(Reading text Opens)

You are an Obot if you think McCain was a lousy pilot for getting shot down in Nam.
You are an obot if you think McCain should have not have been broken after being tortured.
You an obot if you think McCain actually stayed at the Marriott with a bunch of women of the night
You’re an Obot if you believe the Hanoi Hilton is an actual hotel.
You’re an Obot if you believe McCain’s adopted daughter, Brigette, is the result of an affair with a black woman.
and a bushbot too if you believe that.
You’re an Obot if you think John McCain was using a racial slur when he said he wouldn’t denigrate 0bama.
LMAO
You are an Obot if you think it’s okay for an illegal alien to be POTUS.
Good One.
You are an Obot if you can make the secret O hand-signal without cracking up.
oh.my.god.
too friggin hilarious!
You are an Obot if you think people don’t like him because he is black even though he’s really mullatto and arab but you don’t acknowledge it.
Claiming Obama is Arab is the very essence of botness.
You are an Obot if you think President-Elect Pampers is a natural born citizen of the United States.
You are an Obot if you think that fireworks should have been set off above the Greek Pillars when The One made his grand entrance.
You’re a bot if you think barry soetoro should hold his inauguration in a sports statium — or on a mountain top.
that should read “stadium”
Mount Barack in the Carribean to be specific.
You are an Obot if you don’t think Barry rides Michelle dirty.
You are an Obot if you don’t know that Hillary and Obama come from the same ‘boomer’ generation and not your X-Y-or Z generation.
You’ve been to Camp Obama
If you think BHO stands for “black handsome one”
Priceless, HARP!
You are an Obot if you it’s okay with you that Obama is a crook and a pathological liar or if you don’t know Obama is a crook and a pathological liar.
If you don’t know who Barry Soetoro is?
If you can read through all of these comments without even feeling the twinge of a smile inside, you’re an Obot.
If you get angrier and angrier as you read, you’re a Super-Obot.
lol @ the Super-Obots getting angry when they read this.
good one oowawa!
You are an Obot if you believe that during the debate Obama actually remembered the name of the soldier on his bracelet without the sneak peek.
You are an Obot if you you expect very little from Obama and your hope is fading because the change you are getting is not the change you were HOPING for!
You’re an Obot if you believe Obama ever intended to fulfill any of his campaign promises.
If you think Obama was raised in the ghetto on food stamps.
Your face gets a glow when you think of the One - you go into religious ecstasy when Obama appears on tv.
And a thrill goes up your leg and you begin to lactate just thinking about his eloquence . . .
You might be an OBOT if you write an article saying Sarah Palin won’t be able to handle her job because she is the mother of a Downs Syndrome child.

(Reading text Closes)
(Dataset excerpts Opens)

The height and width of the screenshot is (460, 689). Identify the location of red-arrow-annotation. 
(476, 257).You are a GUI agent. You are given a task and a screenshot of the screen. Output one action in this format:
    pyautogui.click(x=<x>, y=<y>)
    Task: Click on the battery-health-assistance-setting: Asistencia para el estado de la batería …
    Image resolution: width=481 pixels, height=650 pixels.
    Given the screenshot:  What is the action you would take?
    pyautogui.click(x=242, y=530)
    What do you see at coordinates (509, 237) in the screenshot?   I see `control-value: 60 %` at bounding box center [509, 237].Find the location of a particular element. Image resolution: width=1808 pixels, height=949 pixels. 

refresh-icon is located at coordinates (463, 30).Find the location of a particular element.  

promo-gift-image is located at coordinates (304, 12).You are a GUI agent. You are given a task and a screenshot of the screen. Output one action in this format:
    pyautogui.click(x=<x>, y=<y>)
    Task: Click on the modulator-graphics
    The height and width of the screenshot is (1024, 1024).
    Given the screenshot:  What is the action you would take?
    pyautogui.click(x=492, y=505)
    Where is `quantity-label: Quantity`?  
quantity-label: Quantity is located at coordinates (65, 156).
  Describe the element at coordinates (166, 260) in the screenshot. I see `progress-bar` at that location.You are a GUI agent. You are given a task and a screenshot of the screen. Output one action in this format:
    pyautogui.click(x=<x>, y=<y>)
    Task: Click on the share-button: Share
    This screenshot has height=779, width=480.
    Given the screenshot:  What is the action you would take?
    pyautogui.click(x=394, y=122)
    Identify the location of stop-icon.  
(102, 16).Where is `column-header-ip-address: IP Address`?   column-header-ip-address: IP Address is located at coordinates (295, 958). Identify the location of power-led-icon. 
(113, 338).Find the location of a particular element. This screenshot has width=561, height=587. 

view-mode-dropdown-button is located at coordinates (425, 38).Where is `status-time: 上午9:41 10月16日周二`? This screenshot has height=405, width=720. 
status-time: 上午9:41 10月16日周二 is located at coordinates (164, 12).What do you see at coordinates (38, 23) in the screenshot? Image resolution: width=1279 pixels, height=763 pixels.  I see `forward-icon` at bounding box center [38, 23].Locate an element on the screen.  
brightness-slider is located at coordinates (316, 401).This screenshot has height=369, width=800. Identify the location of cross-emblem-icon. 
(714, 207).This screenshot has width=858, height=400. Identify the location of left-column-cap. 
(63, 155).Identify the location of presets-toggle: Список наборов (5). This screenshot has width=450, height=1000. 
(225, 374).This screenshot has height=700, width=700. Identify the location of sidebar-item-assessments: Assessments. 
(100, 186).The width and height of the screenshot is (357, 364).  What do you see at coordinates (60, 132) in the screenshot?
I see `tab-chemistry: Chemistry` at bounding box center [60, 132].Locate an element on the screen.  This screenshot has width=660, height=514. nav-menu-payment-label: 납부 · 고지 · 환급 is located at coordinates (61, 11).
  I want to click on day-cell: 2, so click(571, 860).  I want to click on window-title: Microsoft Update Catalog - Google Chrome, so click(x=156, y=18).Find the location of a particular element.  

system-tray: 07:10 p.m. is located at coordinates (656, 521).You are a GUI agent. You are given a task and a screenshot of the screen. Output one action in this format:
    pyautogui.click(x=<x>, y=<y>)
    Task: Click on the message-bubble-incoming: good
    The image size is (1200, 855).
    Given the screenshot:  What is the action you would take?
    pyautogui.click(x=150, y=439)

(Dataset excerpts Closes)

*Exercise objective:* Print the part of the comment thread between "and a bushbot" and "a mountain top.", inclusive, word for word.

*Answer to the problem:*
and a bushbot too if you believe that.
You’re an Obot if you think John McCain was using a racial slur when he said he wouldn’t denigrate 0bama.
LMAO
You are an Obot if you think it’s okay for an illegal alien to be POTUS.
Good One.
You are an Obot if you can make the secret O hand-signal without cracking up.
oh.my.god.
too friggin hilarious!
You are an Obot if you think people don’t like him because he is black even though he’s really mullatto and arab but you don’t acknowledge it.
Claiming Obama is Arab is the very essence of botness.
You are an Obot if you think President-Elect Pampers is a natural born citizen of the United States.
You are an Obot if you think that fireworks should have been set off above the Greek Pillars when The One made his grand entrance.
You’re a bot if you think barry soetoro should hold his inauguration in a sports statium — or on a mountain top.